New conceptsThe present study introduces a machine learning-driven framework for modelling the complex structure and dynamics of the solid electrolyte interphase (SEI) in lithium-ion batteries. By leveraging moment tensor potentials (MTPs) trained on density functional theory (DFT) data, the approach enables accurate and scalable molecular dynamics simulations. A key innovation lies in the integration of active learning loops and amorphous configurations, which iteratively refine the training set to capture a broader range of atomic environments efficiently. The workflow also demonstrates the transferability of generated datasets to graph neural network (GNN)-based force fields, offering a pathway to further improve predictive accuracy for SEI materials. |
In battery materials research, molecular dynamics (MD) modelling has become a crucial tool for developing next-generation battery technologies.7,8Ab initio molecular dynamics (AIMD) based on density functional theory (DFT) has been widely used to model battery materials at the atomic scale, typically involving a few hundred atoms and picosecond time scales.9 However, AIMD struggles to model the SEI realistically due to its high computational cost and limited simulation scale.10 Empirically fitted force fields provide a complementary approach that can enable large-scale MD simulations by using analytic formulas to describe the interatomic interactions.11–14 These models significantly reduce the computational cost as compared with DFT. However, the development of traditional force fields, which requires reparameterization of data points (experimental and/or quantum chemical data) with significant human involvement, is a tedious process for complex chemistries (particularly those involving bond breaking and formation), leading to a low transferability.

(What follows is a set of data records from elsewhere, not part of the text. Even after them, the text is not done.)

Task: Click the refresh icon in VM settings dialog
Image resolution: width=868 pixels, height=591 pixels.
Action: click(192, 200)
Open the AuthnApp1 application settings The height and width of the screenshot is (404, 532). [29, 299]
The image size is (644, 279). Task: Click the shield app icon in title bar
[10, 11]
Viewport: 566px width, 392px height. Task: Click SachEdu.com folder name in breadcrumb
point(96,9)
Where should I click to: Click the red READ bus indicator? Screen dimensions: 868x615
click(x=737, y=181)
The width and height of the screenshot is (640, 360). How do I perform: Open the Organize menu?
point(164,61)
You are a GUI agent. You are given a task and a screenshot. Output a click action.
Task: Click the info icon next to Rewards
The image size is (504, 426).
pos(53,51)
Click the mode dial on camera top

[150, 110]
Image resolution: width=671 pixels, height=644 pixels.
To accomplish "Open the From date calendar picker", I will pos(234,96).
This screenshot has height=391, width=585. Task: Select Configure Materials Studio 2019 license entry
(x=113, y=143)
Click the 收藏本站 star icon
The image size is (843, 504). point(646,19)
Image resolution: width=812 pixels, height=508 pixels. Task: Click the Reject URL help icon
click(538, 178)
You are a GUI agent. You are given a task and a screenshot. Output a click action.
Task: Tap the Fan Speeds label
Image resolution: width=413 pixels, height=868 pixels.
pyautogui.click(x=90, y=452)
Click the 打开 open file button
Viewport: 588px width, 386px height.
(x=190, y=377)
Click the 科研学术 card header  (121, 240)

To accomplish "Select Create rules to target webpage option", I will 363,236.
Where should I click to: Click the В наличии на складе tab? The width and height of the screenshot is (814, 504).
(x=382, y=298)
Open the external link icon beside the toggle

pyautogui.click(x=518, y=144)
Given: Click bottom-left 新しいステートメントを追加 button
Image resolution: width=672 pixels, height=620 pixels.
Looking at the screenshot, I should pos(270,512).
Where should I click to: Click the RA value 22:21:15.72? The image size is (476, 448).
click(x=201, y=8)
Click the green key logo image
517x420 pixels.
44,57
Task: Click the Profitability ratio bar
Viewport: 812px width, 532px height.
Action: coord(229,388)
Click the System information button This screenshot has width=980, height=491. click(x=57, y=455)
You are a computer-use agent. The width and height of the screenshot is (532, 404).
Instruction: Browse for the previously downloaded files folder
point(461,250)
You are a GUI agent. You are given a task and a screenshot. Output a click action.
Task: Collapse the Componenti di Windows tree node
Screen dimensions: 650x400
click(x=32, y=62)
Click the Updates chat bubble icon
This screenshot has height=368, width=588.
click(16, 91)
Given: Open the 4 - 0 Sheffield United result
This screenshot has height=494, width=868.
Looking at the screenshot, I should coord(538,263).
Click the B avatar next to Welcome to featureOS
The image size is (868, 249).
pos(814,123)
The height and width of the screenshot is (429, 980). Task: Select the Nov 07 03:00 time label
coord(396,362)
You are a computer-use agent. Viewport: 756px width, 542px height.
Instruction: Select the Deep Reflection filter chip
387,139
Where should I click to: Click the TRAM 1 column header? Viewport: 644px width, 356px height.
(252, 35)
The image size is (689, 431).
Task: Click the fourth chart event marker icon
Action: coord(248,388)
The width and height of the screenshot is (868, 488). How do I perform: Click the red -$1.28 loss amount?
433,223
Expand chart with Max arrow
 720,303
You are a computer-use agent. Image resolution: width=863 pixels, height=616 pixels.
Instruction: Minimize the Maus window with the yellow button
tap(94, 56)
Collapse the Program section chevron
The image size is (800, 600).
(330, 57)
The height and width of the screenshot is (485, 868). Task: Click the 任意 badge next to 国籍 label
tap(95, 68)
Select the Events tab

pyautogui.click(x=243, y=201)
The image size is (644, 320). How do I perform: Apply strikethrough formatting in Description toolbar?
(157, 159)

Machine learning-based force fields (MLFFs) are transforming the way we model complex material systems, offering an efficient yet highly accurate alternative to traditional interatomic potentials.15–17 Recent progress in MLFF models for solid electrolyte materials in lithium-ion batteries has demonstrated their utility in probing structural stability, dopant effects, diffusivity, and activation energies across a wide range of chemistries.18,19 By learning energy landscapes directly from first-principles calculations, MLFFs can bridge the gap between computational efficiency and quantum-level precision, making them particularly well-suited for studying intricate environments. Unlike classical force fields, which rely on predefined functional forms, MLFFs use flexible, data-driven models to capture a broad spectrum of atomic interactions. This adaptability is crucial for SEI materials, where transport properties depend on subtle variations in the chemical composition, structural disorder, and interfacial effects. Despite their promise, applying MLFFs to SEI systems remains an open challenge. One of the primary hurdles is the need for extensive, high-quality training datasets that comprehensively represent the diverse atomic configurations found in SEI materials. The SEI consists of a combination of organic and inorganic phases, often exhibiting both crystalline and amorphous regions, as well as dynamically evolving interfacial structures. A robust MLFF must accurately describe interactions among key elements such as Li, O, C, H, and F, while also capturing the complex behavior of molecular species like CO32− and EDC2− anions.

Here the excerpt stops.